Check each line of the entries below for the word "will", and copy out the ones that have it.
━━━ Recorded information
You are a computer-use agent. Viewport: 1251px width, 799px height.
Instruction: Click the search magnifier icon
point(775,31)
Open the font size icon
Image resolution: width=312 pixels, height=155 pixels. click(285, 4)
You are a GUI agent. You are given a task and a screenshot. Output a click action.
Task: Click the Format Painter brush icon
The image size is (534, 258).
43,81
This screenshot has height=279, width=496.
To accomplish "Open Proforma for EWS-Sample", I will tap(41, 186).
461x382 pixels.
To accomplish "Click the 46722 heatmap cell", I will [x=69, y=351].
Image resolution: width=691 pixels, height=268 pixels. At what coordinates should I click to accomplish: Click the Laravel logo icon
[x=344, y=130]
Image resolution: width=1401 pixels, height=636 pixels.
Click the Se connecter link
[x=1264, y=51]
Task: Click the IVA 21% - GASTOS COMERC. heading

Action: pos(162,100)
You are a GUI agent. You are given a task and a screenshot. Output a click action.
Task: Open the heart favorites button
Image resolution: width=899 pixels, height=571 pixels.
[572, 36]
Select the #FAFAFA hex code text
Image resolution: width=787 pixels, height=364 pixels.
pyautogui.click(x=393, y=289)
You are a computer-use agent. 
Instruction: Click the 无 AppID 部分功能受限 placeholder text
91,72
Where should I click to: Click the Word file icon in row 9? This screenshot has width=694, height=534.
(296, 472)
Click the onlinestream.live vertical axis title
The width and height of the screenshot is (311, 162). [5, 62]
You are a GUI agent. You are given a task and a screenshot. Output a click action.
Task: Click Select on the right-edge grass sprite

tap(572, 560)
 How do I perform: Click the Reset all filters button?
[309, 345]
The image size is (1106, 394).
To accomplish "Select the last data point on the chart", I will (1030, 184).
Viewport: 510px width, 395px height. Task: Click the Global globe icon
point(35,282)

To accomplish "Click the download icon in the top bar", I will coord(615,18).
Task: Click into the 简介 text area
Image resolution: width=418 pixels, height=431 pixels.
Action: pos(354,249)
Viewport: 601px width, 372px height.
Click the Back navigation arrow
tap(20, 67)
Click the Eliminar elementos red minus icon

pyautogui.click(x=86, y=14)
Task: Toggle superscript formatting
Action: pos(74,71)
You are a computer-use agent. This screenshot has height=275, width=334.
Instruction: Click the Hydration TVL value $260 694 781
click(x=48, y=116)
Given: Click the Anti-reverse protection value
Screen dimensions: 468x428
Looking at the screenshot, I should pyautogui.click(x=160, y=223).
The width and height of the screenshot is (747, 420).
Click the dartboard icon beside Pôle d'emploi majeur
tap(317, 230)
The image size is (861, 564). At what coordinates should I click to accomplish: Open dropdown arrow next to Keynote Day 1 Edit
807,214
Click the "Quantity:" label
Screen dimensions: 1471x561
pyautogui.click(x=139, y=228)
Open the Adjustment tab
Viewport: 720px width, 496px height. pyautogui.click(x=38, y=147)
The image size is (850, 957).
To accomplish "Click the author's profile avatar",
━━━━━━
» **Exercise result**:
To accomplish "Open Proforma for EWS-Sample", I will tap(41, 186).
To accomplish "Click the 46722 heatmap cell", I will [x=69, y=351].
To accomplish "Select the last data point on the chart", I will (1030, 184).
To accomplish "Click the download icon in the top bar", I will coord(615,18).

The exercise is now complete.